リアルタイムで起きていることが自分の中のインスピレーションになっていたりするので。今回の作品はそういう部分を切り取ったというのはありますね。

―ジャケットは、どんな方がどんなイメージで作った作品でしょうか。

カンタロさん(ゲーム開発者でありイラストレーターとしても活躍)に、アルバムのテーマ、楽曲を全部聴いてもらった上で作成してもらいました。ポップアートの代表的なアーティスト、ロイ・リキテンスタインのリスペクトに溢れるイラストになっています。猿が手に持っている花は、勿忘草です。花言葉も含めて、カンタロさんがこのアルバムに共感してくださった部分がにじみ出ていると思います。

―今作に限らず、煮ル果実さんの音楽には、もともと絵画やポップアートの影響もかなりあるんですか。

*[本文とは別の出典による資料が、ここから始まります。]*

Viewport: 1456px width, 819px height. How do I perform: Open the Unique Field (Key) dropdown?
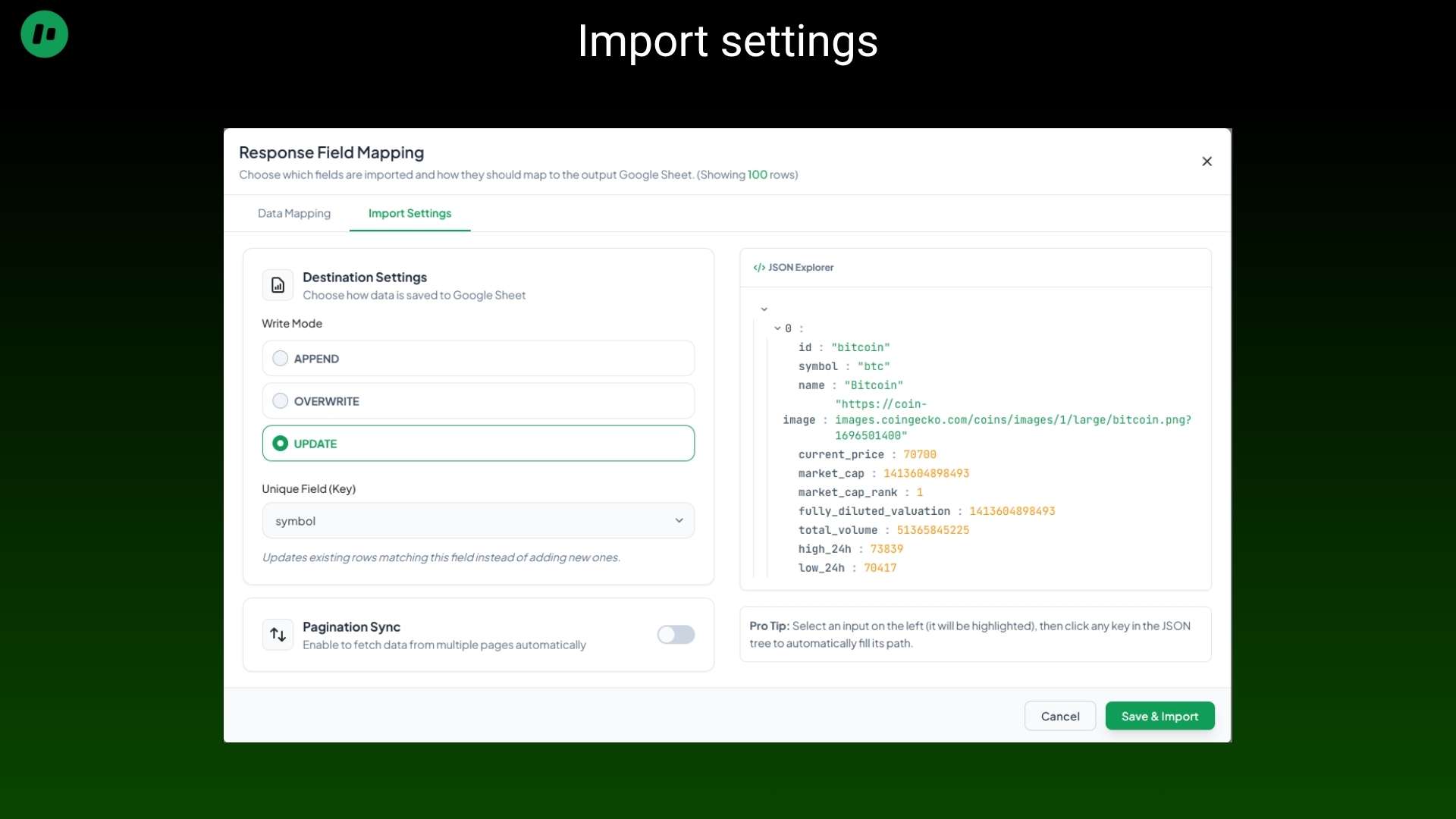tap(678, 520)
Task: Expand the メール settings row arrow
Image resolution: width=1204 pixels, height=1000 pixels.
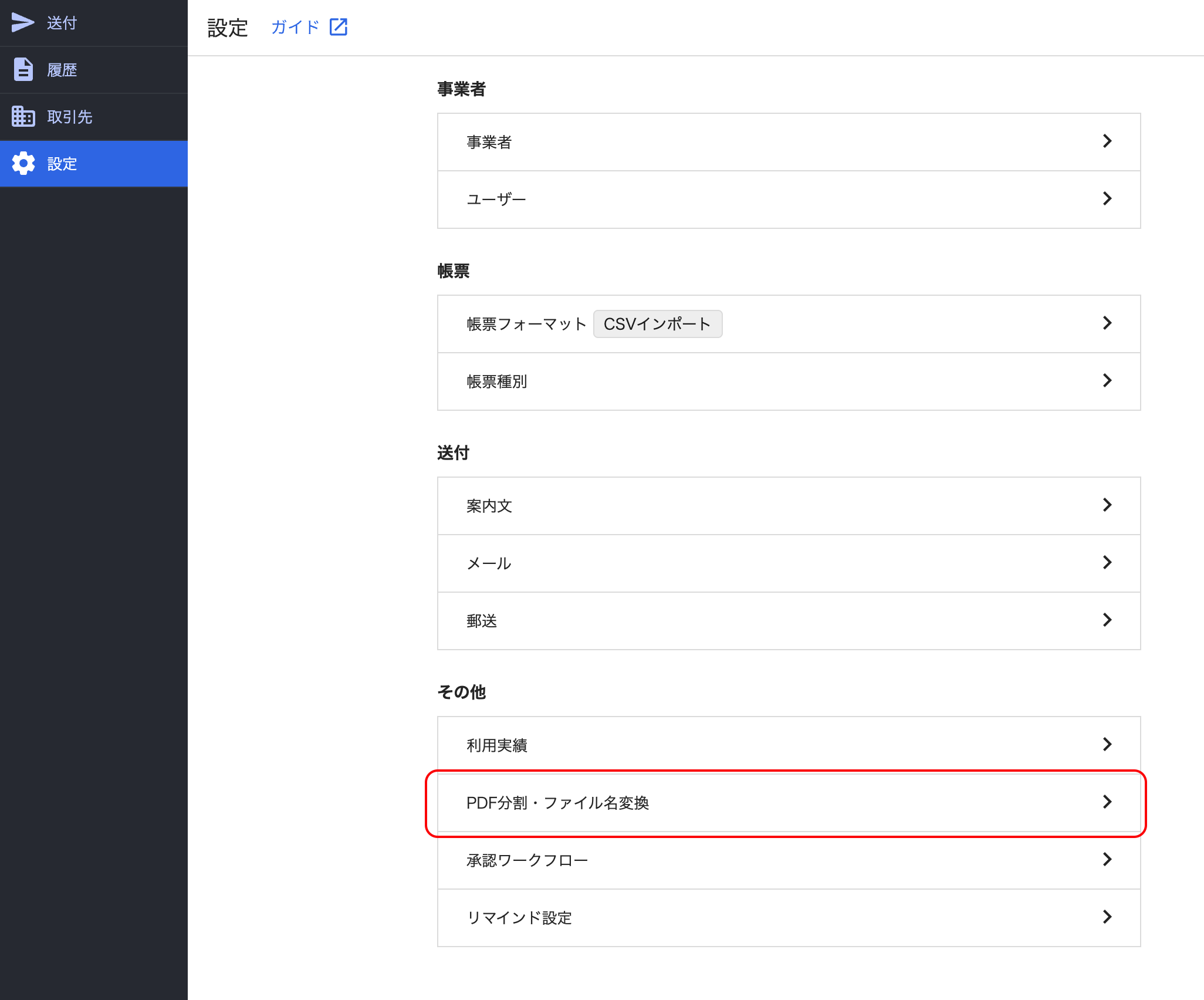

昔からずっと根源的にあるというよりは、今自分が生きていて最近見たものに影響を受けていると思います。そういうモチーフみたいなものが好きで、今回も「サルバドール」は、とある有名な画家をイメージして書いているんですけど、これもちょっと前に彼の経歴を見たりして、「こんな面白い人がいるんだ」っていうのを感じたんです。そんな風にいろんな分野にアンテナは張ってるんですよね。そうしたら、多種多様な面白いものが見つかって曲にできるし、その出会いって運命的なものがあるので。だから、できているかはさておき、他人とは違う着眼点で作品を作りたいとは常々思っています。